Cette nouvelle pause ne m'a pas déplu, au point que je m'endorme même avant le retour de Bakorel. Il a bien confirmé qu'il y avait eu un changement dans la configuration des conduites, et que si nous désirions continuer il nous faudrait traverser rapidement quelques couloirs, où le danger guettait, avant de retrouver plus tard la suite du chemin. De toute façon nous n'avions pas le choix, nous n'étions pas montés jusqu'ici pour nous arrêter, nous voulions coûte que coûte ressortir au grand jour.

J'ai eu très peur, traverser ces couloirs, me cacher le coeur battant dans une salle ouverte au hasard quand des hommes approchaient, courir vite et silencieusement en longeant le mur d'une salle remplie de personnes travaillant sur des sortes d'ordinateurs, et enfin monter sans bruit le long d'une échelle couinant au moindre mouvement brusque. J'espèrais de tout mon coeur qu'il ne faudrait pas qu'on retournât là-bas ! Je me disais presque que je préférais être attrapée plutôt que revivre toute cette angoisse.

Heureusement la suite a été plus simple, au moins au début, et on voyait à l'état des installations que nous arrivions dans des parties plus anciennes, beaucoup plus anciennes. J'ai tenté de demander à Bakorel l'âge de ces bâtiments, en lui faisant l'analogie entre son âge de huit mille jours, et en lui demandant l'équivalent pour tout ce qui nous entourait, il m'a répondu qu'il pensait que cette structure avait entre vingt mille et trente mille jours, ce qui faisait à peu près soixante à quatre-vingt dix ans. Je ne trouvais pas dément qu'une telle structure puisse avoir été commencée au début du

siècle, enfin, au début du siècle dernier, et qu'il eut fallu toutes ses années pour en faire un si gros complexe abritant vingt mille personnes. De plus il semblait rajouter, mais je ne suis pas sûre d'avoir bien saisie, que depuis quelques mois tout était plus rapide, qu'ils fabriquaient plus d'avions, alors qu'avant c'était plus tranquille. Il mimait plutôt bien et il m'amusait à me représenter l'ouvrier qui travaillait sur un avion puis passait plusieurs jours à ne rien faire, puis le même ouvrier qui mourrait désormais sous la charge de travail. Il allait donc sans doute se passer quelque chose dans peu de temps, peut-être l'organisation avait bien peur que tu découvres quelque chose...

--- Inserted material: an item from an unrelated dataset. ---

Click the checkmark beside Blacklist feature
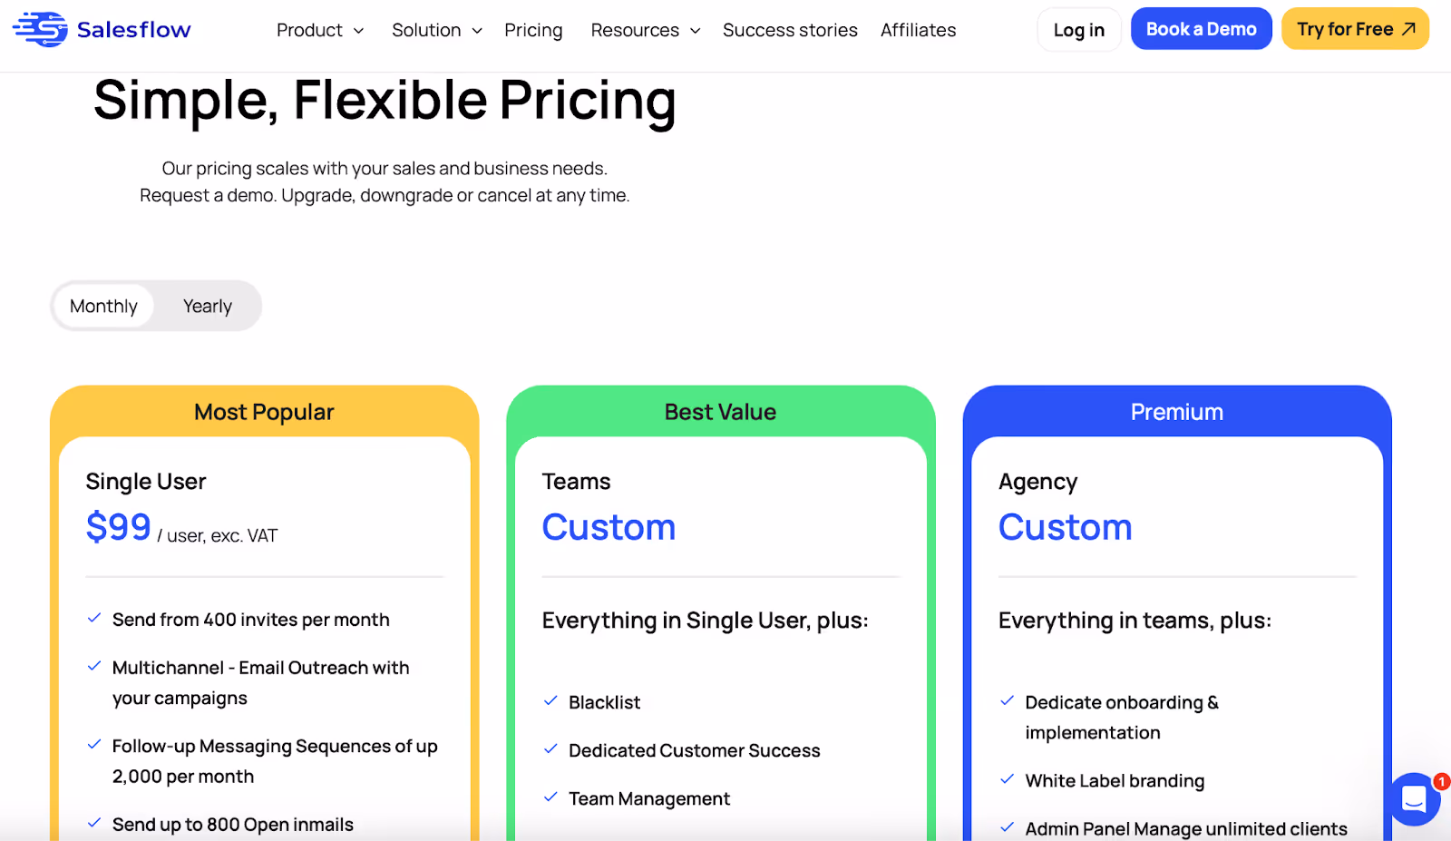The image size is (1451, 841). coord(550,700)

Nous avons avancé et grimpé tout le reste de la journée, mais j'étais épuisée et nous n'allions pas assez vite pour Bakorel qui nous réprimandait de vouloir faire des pauses. Mais je ne me sentais pas complètement la petite fille capricieuse dans la mesure où s'il ne disait rien, Erik n'avait pas l'air mécontent de s'arrêter de temps en temps. Et pour terminer Bakorel décida finalement de faire une nouvelle coupure de sommeil, remettant au lendemain l'arrivée en surface. Je dormis mieux cette nuit là, sans doute plus par fatigue que par le fait que je me sentais rassurée.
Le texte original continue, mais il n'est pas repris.